The summer after I finished my classes, I basically only listened to 107.7 KNDD. It was my wakeup station on my alarm clock. It was my companion when I drove. I learned all the music. I met the employees and crashed at their beach house in Alki Beach while I played Guitar Hero that I would bring myself. I would sing karaoke with them at a bar and win tons of free tickets to see all the bands they were promoting. Everyone from Daft Punk to My Chemical Romance.
But once I got a job, that was going to end. All of it. I was intent on moving back to Los Angeles, as was always the plan. And that meant leaving behind the radio station and those activites, that also meant leaving behind my capture-the-flag group, and the bowling alleys and arcades where I played DDR, etc. It was a lot to consider. But it never materialized that way.
Virtually every single bit of entertainment and activity ended at almost the exact same time I left. The Ballard Bowl alley was demolished to become an apartment complex immediately after I moved away. The other arcade, Illusionz, never re-opened after the great winter storm of 2007 knocked out power during it’s busiest time of the year. The CTF group disbanded after the core folks graduated and went on some sabbatical around Europe. And that leaves the radio station. Well, it all ended their, too. At least the parts I loved.
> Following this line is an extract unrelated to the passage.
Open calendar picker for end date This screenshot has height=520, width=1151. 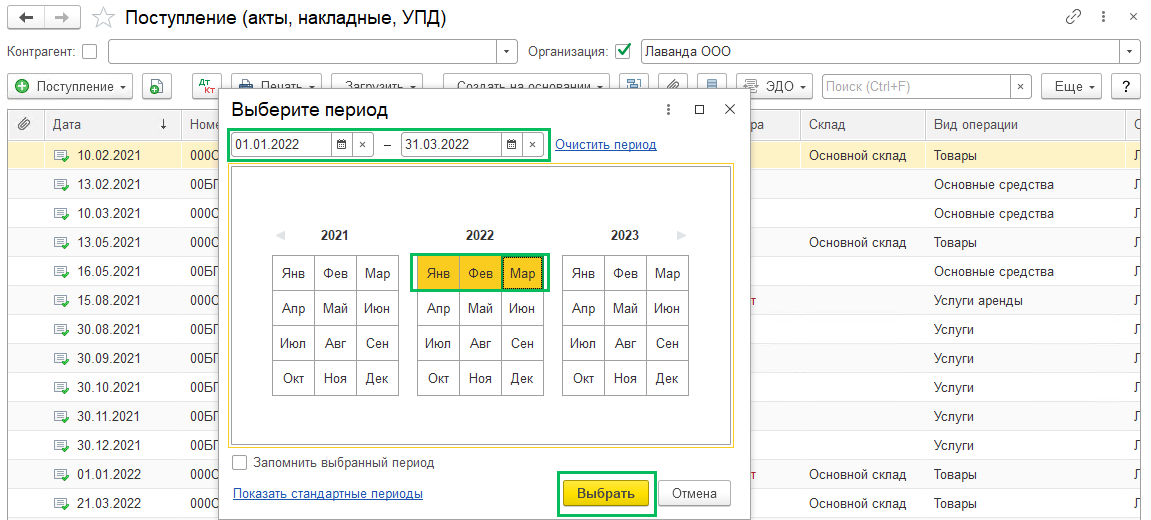tap(511, 144)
I believe they did one more summer of the beach house, but that was it. They did two more Endfest music festivals. But the karaoke band never got back together. And I stopped listening to them because I moved back home. I wondered if I had been missing out on any new music discovery, but I didn’t. After I moved away, they stopped publishing their own top 107 list each year. I believe the subsequent year was the top THIRTY. And then they eventually dropped even that. So did KROQ.
It was so weird to me that I was gifted this amazing time in college to flesh out who I was as a person, especially with the final year’s abundant free time and that as soon as I began my work career, it ended with me. I want to avoid mentioning The Truman Show, but it feels unexplainable that so much of the most wonderful times of my life ended at the exact time I moved away, preventing any sense of FOMO, until you consider it was 2007, and the great recession struck about a year later, forever changing the landscape of every god damn thing.
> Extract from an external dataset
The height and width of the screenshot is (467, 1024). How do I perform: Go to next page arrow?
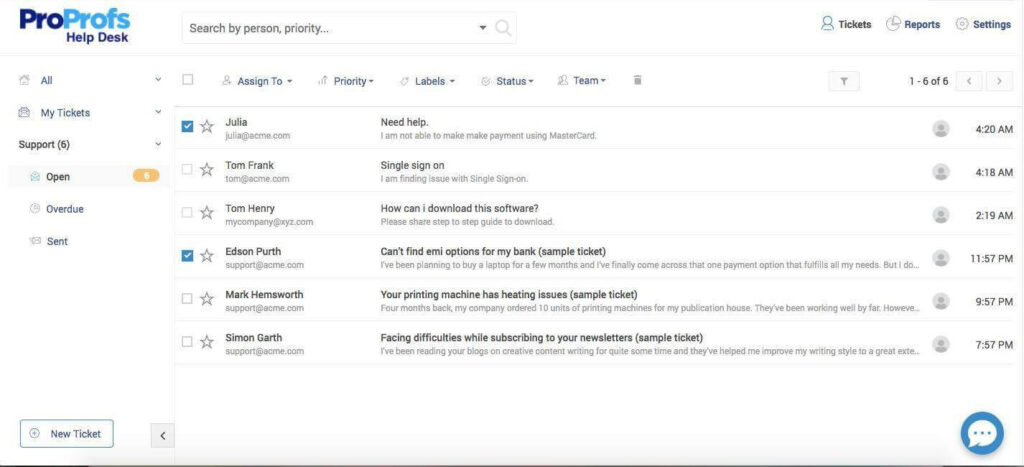pyautogui.click(x=999, y=81)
So instead of dwelling on the “What if I stayed and worked in Seattle?” for the last few decades of my life, it’s actually been closer to “What would the world have been like if we didn’t lose so much to the stupid recession?” And with the Covid-19 Pandemic, the same questions arise again. It’s only natural you collect “What ifs” as you age. The important part is to not let it control your life and to find peace with the choices you make and appreciate what control you have.